• _TASK PROMPT_
Repeat the whole listing, keeping each line as it is.
***
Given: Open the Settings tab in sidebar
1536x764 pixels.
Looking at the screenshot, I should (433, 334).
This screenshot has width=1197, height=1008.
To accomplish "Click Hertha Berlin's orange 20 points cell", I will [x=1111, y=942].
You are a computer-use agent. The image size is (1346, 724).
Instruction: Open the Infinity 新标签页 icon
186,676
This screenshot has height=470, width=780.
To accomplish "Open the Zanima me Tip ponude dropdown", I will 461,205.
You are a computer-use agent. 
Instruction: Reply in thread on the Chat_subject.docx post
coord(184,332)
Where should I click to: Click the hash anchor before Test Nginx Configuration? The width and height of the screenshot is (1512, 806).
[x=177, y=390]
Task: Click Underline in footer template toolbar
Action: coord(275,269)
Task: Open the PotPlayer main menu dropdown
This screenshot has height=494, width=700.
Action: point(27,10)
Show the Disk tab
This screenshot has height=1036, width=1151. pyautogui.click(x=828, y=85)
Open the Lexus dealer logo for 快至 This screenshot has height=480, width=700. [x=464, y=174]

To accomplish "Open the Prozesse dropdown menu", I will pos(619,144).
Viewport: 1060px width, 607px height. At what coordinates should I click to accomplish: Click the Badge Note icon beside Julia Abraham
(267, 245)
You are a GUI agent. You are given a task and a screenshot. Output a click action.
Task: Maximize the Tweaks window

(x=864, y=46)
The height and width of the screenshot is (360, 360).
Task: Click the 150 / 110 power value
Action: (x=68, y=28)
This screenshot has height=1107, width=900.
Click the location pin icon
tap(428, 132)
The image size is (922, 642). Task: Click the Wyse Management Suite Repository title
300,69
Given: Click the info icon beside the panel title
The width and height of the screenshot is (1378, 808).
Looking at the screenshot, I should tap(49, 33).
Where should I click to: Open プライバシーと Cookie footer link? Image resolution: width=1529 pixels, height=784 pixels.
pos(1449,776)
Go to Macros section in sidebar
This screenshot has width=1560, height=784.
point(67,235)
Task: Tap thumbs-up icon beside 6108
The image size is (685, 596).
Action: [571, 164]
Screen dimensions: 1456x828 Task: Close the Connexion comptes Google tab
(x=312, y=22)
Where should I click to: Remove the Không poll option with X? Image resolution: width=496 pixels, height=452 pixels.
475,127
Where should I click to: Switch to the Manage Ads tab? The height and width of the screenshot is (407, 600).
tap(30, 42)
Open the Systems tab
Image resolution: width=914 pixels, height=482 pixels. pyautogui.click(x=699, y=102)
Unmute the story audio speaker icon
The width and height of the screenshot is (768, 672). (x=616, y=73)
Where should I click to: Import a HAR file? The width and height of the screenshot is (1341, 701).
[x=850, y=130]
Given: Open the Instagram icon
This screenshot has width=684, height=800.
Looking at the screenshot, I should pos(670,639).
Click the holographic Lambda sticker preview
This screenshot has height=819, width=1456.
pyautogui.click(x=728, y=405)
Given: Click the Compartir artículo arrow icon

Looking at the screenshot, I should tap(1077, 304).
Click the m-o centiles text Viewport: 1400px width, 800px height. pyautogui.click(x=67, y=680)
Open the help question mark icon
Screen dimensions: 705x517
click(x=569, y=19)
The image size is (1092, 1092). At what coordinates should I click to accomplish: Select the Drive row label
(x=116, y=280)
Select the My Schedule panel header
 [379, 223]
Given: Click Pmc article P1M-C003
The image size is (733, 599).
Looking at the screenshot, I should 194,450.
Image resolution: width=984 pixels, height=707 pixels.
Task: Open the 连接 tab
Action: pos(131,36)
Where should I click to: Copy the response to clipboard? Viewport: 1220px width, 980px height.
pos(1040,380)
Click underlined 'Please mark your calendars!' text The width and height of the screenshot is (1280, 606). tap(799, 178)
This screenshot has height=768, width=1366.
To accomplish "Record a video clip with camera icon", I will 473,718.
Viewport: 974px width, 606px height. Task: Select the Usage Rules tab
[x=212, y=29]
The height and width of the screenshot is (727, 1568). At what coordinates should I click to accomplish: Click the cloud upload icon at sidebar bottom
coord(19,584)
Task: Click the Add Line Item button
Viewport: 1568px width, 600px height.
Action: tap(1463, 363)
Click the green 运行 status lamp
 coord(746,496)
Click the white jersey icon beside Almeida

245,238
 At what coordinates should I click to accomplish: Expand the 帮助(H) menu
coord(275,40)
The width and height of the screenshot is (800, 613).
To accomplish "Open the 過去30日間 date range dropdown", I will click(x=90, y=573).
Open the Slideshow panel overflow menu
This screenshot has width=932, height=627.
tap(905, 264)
***
• _RESPONSE FOR THIS EXERCISE_
Given: Open the Settings tab in sidebar
1536x764 pixels.
Looking at the screenshot, I should (433, 334).
This screenshot has width=1197, height=1008.
To accomplish "Click Hertha Berlin's orange 20 points cell", I will [x=1111, y=942].
You are a computer-use agent. The image size is (1346, 724).
Instruction: Open the Infinity 新标签页 icon
186,676
This screenshot has height=470, width=780.
To accomplish "Open the Zanima me Tip ponude dropdown", I will 461,205.
You are a computer-use agent. 
Instruction: Reply in thread on the Chat_subject.docx post
coord(184,332)
Where should I click to: Click the hash anchor before Test Nginx Configuration? The width and height of the screenshot is (1512, 806).
[x=177, y=390]
Task: Click Underline in footer template toolbar
Action: coord(275,269)
Task: Open the PotPlayer main menu dropdown
This screenshot has height=494, width=700.
Action: point(27,10)
Show the Disk tab
This screenshot has height=1036, width=1151. pyautogui.click(x=828, y=85)
Open the Lexus dealer logo for 快至 This screenshot has height=480, width=700. [x=464, y=174]

To accomplish "Open the Prozesse dropdown menu", I will pos(619,144).
Viewport: 1060px width, 607px height. At what coordinates should I click to accomplish: Click the Badge Note icon beside Julia Abraham
(267, 245)
You are a GUI agent. You are given a task and a screenshot. Output a click action.
Task: Maximize the Tweaks window

(x=864, y=46)
The height and width of the screenshot is (360, 360).
Task: Click the 150 / 110 power value
Action: (x=68, y=28)
This screenshot has height=1107, width=900.
Click the location pin icon
tap(428, 132)
The image size is (922, 642). Task: Click the Wyse Management Suite Repository title
300,69
Given: Click the info icon beside the panel title
The width and height of the screenshot is (1378, 808).
Looking at the screenshot, I should tap(49, 33).
Where should I click to: Open プライバシーと Cookie footer link? Image resolution: width=1529 pixels, height=784 pixels.
pos(1449,776)
Go to Macros section in sidebar
This screenshot has width=1560, height=784.
point(67,235)
Task: Tap thumbs-up icon beside 6108
The image size is (685, 596).
Action: [571, 164]
Screen dimensions: 1456x828 Task: Close the Connexion comptes Google tab
(x=312, y=22)
Where should I click to: Remove the Không poll option with X? Image resolution: width=496 pixels, height=452 pixels.
475,127
Where should I click to: Switch to the Manage Ads tab? The height and width of the screenshot is (407, 600).
tap(30, 42)
Open the Systems tab
Image resolution: width=914 pixels, height=482 pixels. pyautogui.click(x=699, y=102)
Unmute the story audio speaker icon
The width and height of the screenshot is (768, 672). (x=616, y=73)
Where should I click to: Import a HAR file? The width and height of the screenshot is (1341, 701).
[x=850, y=130]
Given: Open the Instagram icon
This screenshot has width=684, height=800.
Looking at the screenshot, I should pos(670,639).
Click the holographic Lambda sticker preview
This screenshot has height=819, width=1456.
pyautogui.click(x=728, y=405)
Given: Click the Compartir artículo arrow icon

Looking at the screenshot, I should tap(1077, 304).
Click the m-o centiles text Viewport: 1400px width, 800px height. pyautogui.click(x=67, y=680)
Open the help question mark icon
Screen dimensions: 705x517
click(x=569, y=19)
The image size is (1092, 1092). At what coordinates should I click to accomplish: Select the Drive row label
(x=116, y=280)
Select the My Schedule panel header
 [379, 223]
Given: Click Pmc article P1M-C003
The image size is (733, 599).
Looking at the screenshot, I should 194,450.
Image resolution: width=984 pixels, height=707 pixels.
Task: Open the 连接 tab
Action: pos(131,36)
Where should I click to: Copy the response to clipboard? Viewport: 1220px width, 980px height.
pos(1040,380)
Click underlined 'Please mark your calendars!' text The width and height of the screenshot is (1280, 606). tap(799, 178)
This screenshot has height=768, width=1366.
To accomplish "Record a video clip with camera icon", I will 473,718.
Viewport: 974px width, 606px height. Task: Select the Usage Rules tab
[x=212, y=29]
The height and width of the screenshot is (727, 1568). At what coordinates should I click to accomplish: Click the cloud upload icon at sidebar bottom
coord(19,584)
Task: Click the Add Line Item button
Viewport: 1568px width, 600px height.
Action: tap(1463, 363)
Click the green 运行 status lamp
 coord(746,496)
Click the white jersey icon beside Almeida

245,238
 At what coordinates should I click to accomplish: Expand the 帮助(H) menu
coord(275,40)
The width and height of the screenshot is (800, 613).
To accomplish "Open the 過去30日間 date range dropdown", I will click(x=90, y=573).
Open the Slideshow panel overflow menu
This screenshot has width=932, height=627.
tap(905, 264)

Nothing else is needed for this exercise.